What is this image? It is a busy image of trees and what looks like some dirt. If you take a moment and give this image a look for a bit more time, what else emerges?
If you break this image down into its elements, there are several pieces. There is the foreground. In the foreground, there is a path. The path leads the eye to the middle ground. In the middle ground, it looks like a pond or stream. It could be quicksand, but let's hope not. Beyond the stream, there is a ridge. And beyond the ridge, there is a light space in the distance.
I find this pretty neat because the artist was able to create these coherent layers of depth and space, without the typical use of lines and form. There are no perspective lines or horizon line. There is no colour or the engulfing blue of atmospheric perspective. The artist used only light and dark to create depth with a complex, busy image comprised of primarily organic forms.
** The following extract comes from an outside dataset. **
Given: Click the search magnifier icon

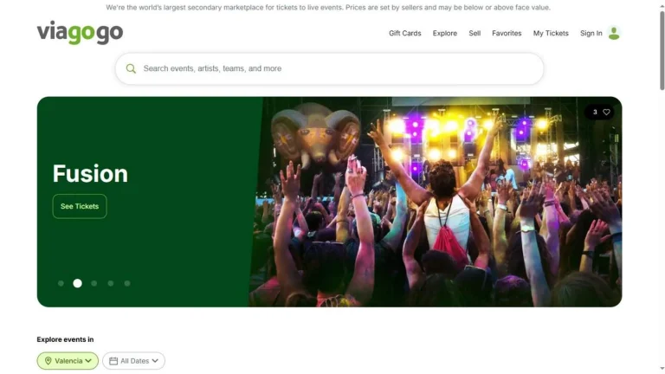Looking at the screenshot, I should [131, 68].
The trick or principle here is the pattern of light-dark-light-dark. This is a trick, principle, heuristic, or whatever you want to call it, that tends to work. In the immediate foreground, at the very bottom of the image, is a relatively light area that comprises the ground and path. (This is our first light in light-dark-light-dark) Next, we have the trees in the foreground are the darkest value elements in the whole piece. (This is our first dark) Immediately behind the foreground trees, and creating the highest level of contrast, is the bright light of the pond/stream. Just behind the stream is the ridge, which is a dark and darker than the stream, but not as dark as the trees in the foreground. So that pattern of light-dark-light-dark sets off each area from the others and leads is into the picture.